(Reuters) - Air Canada said on Monday it is confident of avoiding a damaging labor disruption involving its 3,000 pilots, and talks will continue even as a possible strike deadline nears.
“It is business as usual, and customers can continue to make their travel plans and book in confidence,” Air Canada spokeswoman Angela Mah said in an email.
The Air Canada Pilots Association says they do not want a strike, although the pilots are voting on whether to give their bargaining committee a mandate to walk off the job.
Air Canada, the country’s biggest airline, has faced several periods of disruption or near disruption over the past six months, including a three-day strike in June by customer service agents and a just-averted walk-out by flight attendants in October.
A pilots’ strike or company lock-out could ground the airline as early as Friday, although the government could also pass back-to-work legislation to force pilots back to work.
Mah said talks with the airline’s pilots were scheduled to continue beyond Tuesday’s deadline, with the assistance of a federally appointed mediator.
A 21-day cooling off period in the talks ends at 12:01 a.m. EST (5:01 GMT) on Tuesday.
At that time, Air Canada will be in a legal position to file 72 hours notice of a lockout, meaning it can lock out the pilots if it wants to as early as 12:01 a.m. on Friday.
But Mah said the airline, which teetered on the edge of bankruptcy 2-1/2 years ago and has yet to return to profitability, had “no plans” to lock out pilots.
ACPA will be in a position to file its 72-hour notice of a strike once it has the results from its strike mandate vote, and if the pilots back a mandate. Spokesman Paul Howard said results would likely be available on Tuesday at around 5 p.m. EST.
“We will report the results of our vote tomorrow, but we are waiting to see what the corporation does as of midnight tonight,” Howard said.
He said the pilots had no plans to strike and the vote was a “defensive measure in case the corporation decides to do something”.
Canada’s Conservative government has shown that it will not tolerate a labor disruption at Air Canada, which it regards as an important driver of economic growth. Last year, Ottawa stepped in twice to halt labor strife at the airline.
“The minister remains committed to doing what it takes to protect the public interest and help unions and employers achieve constructive labor relations,” Ashley Kelahear, a spokeswoman for Labor Minister Lisa Raitt, said in an email.
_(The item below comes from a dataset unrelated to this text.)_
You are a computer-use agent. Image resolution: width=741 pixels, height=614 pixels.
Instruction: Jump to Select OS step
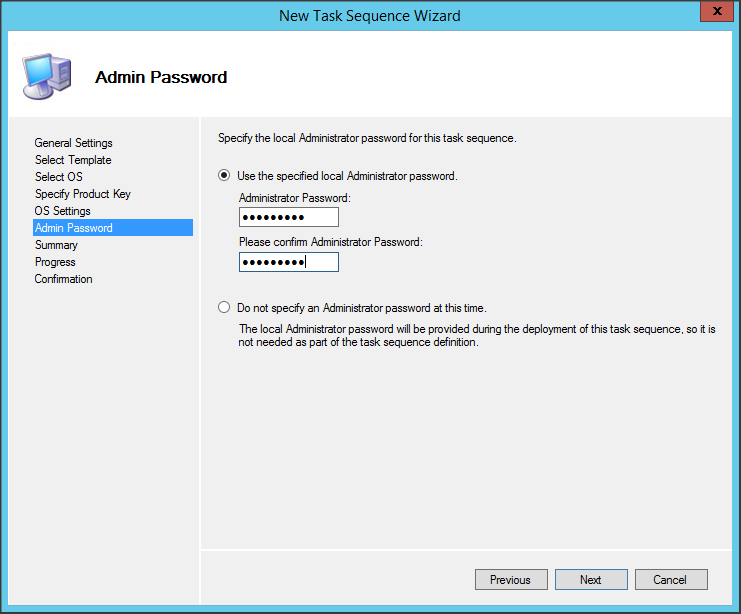tap(59, 177)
Air Canada has now reached new labor agreements with all of its unions except the pilots. In a sudden burst over the weekend, it reached three tentative agreements in three days.
On Friday it agreed a deal with its mechanics, baggage handlers and purchasing agents, its biggest union, on Saturday with crew schedulers and on Sunday with its Toronto flight dispatchers.
Air Canada’s shares were off 3.7 percent, at C$1.05 on the Toronto Stock Exchange on Monday afternoon. Shares of rival WestJet Airlines Ltd were nearly 3 percent firmer at C$13.70.